Saturday, 26 October 2013

Social media and the gospel... #thatoldchestnut

I wonder how many times those words have been typed as people submit their topic for a MPhil/PhD/thesis/magazine article etc. etc. etc.

We seem to feel that social media and getting the Christian message over must be important in some way or other.  I share that view. I tweet. I blip. I (occasionally) update my Facebook status. I blog.

Twitter is probably the most fertile area for this sort of thing. I'm convinced the power of the 140 character message will grow and grow.  It is punchy, wide reaching, linkable and effective. It can challenge regimes, point out tasteless products and gather and influence public opinion. It's great. It's not coincidence that eveyr product, every TV programme, every magazine has a #hashtag and a @username

How do Christians tweet?

There are 'vicarbots' who post snippets of scripture to uplift and challenge.  They are usually unfollowed pretty fast.  There are trendy/sharp Christian tweeters, always making witty asides and observations.  There are tired and faithful Christians sharing their journey.  And many, many more.

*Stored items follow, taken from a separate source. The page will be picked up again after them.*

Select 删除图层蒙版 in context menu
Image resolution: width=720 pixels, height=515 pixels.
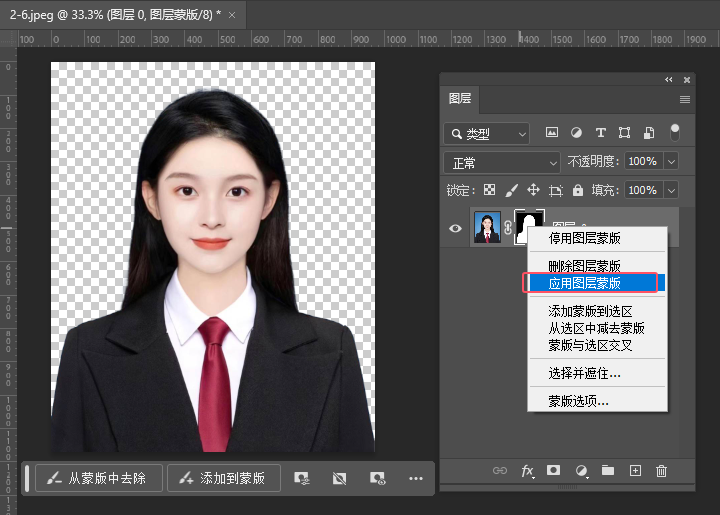click(584, 266)
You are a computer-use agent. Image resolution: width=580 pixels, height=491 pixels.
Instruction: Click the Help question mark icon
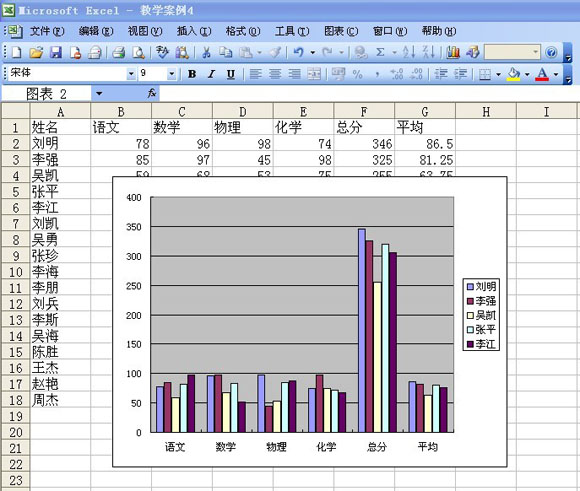[551, 53]
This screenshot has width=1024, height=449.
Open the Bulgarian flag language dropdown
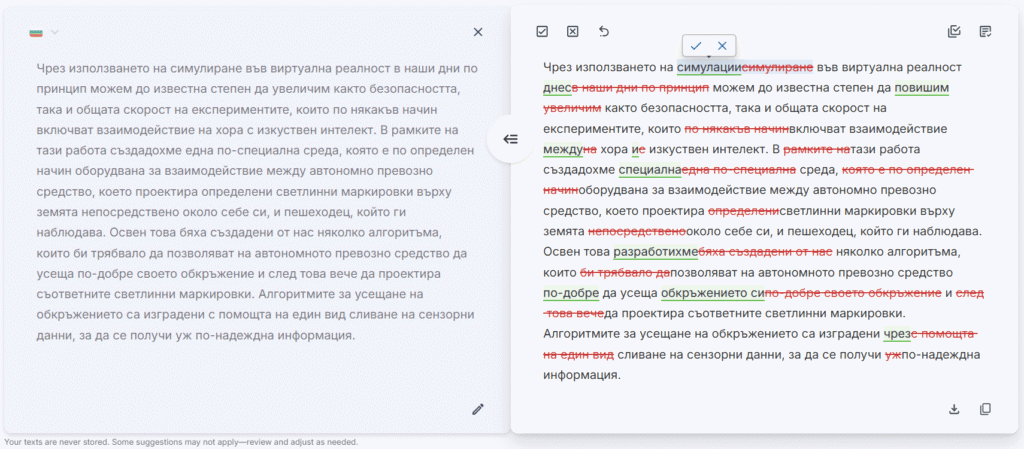point(37,33)
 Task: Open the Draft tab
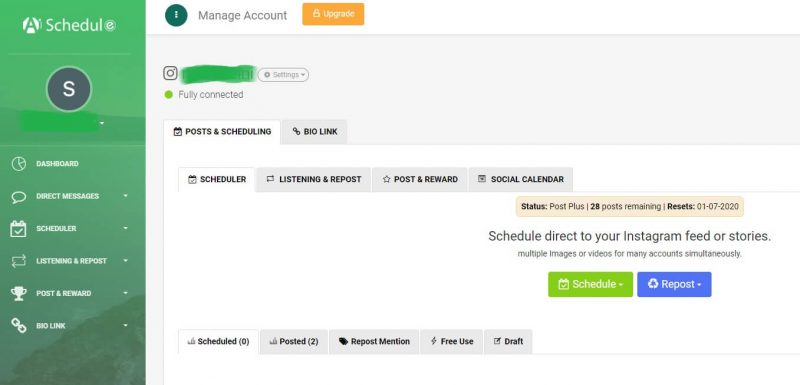pyautogui.click(x=508, y=342)
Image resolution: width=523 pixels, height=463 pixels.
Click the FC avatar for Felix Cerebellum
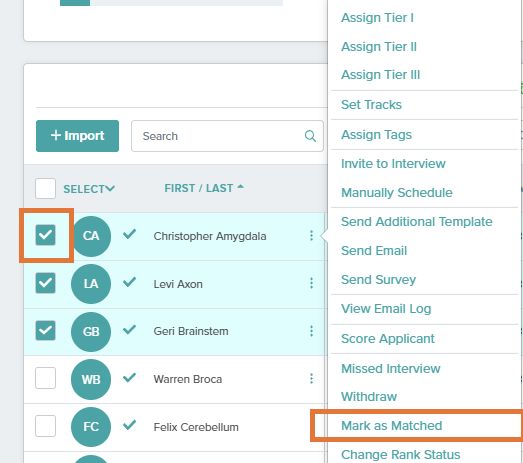(x=91, y=427)
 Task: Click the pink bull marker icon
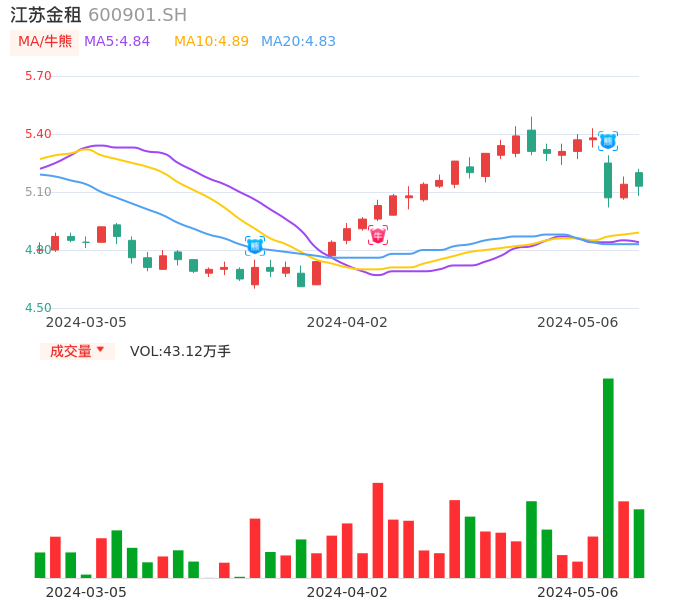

Does any of it proclaim the gospel? I suppose (vicarbots aside, despite what they think) is does.  There are men, women and children sharing their journeys, mutually supporting each other and generally trying to work out what it means to be a person of faith in the 21st century.  Life goes on in Twitter, just as it does in RL: and Christian life is just the same.

I'm off for some corporate church comms meetings in Edinburgh next week.  I've only been to one so far, and the overriding concern at that one about Twitter was how to prevent the (corporate) church being taken to court for something this is tweeted by a clergyperson.  That is a rather underwhelming take on engaging with the world of social media: pre-emptive damage limitation. Oh well.

So I will go on tweeting (I try, usually vainly, to be amusing and show that stuff is happening). But I will also visit, I will meet, I will drink cups of tea and try to live a sustainable and balanced life as a human being, a priest and a person who follows and has been transformed by Jesus Christ...


Tuesday, 1 October 2013

Branding, products and facing the celestial CEO

My Very Reverend colleague at Glasgow St Mary's Cathedral has blogged on some religious identity data from the 2011 census: read it here.

This is fascinating stuff, especially on the overall trends in Christian/religious identity and in the specifics of identifcation (or rather non-identification) with the Scottish Episcopal Church.  The six different lines (you made up your own category here) that seem to contain the Anglicans resident in Scotland are (in numerical order):

Church of England            66717
Episcopalian                     21289
Scottish Episcopal Church  8048
Anglican                             4490
Church of Ireland               2020
Church in Wales                  453

By far the largest of these was Church of England: which does not exist in a separate form in Scotland and has not since 1986 when St Silas in Glasgow joined the Scottish Episcopal Church.  The 'Episcopalian' and 'Scottish Episcopal Church' lines probably add up to something like the 'actual' SEC church membership, give or take a few thousand. Kelvin has a much better researched take on it, but essentially the English Anglicans in Scotland don't stampede into the pews of the Anglican province in Scotland.

And why would they?

The Church of England is a much, much broader church than the SEC, with a strong evangelical wing, a catholic wing, a large progressive/moderate rump and all the rest of it.  Why would an English evangelical go along to a service which looks like a catholic mass? Or why would a moderate, middle-of-the-road Anglican travel an extra 15 or 20 country miles to find an SEC church when a good welcome and an active Christian community might be there on their doorstep, in one of the Churches of Scotland? (although their stats are alarming in the census - from scientific observation it would appear that the Church of Scotland is in danger of creating a religion-free Scotland!)  The same issue applies to anyone who might wonder about wandering in and meeting us.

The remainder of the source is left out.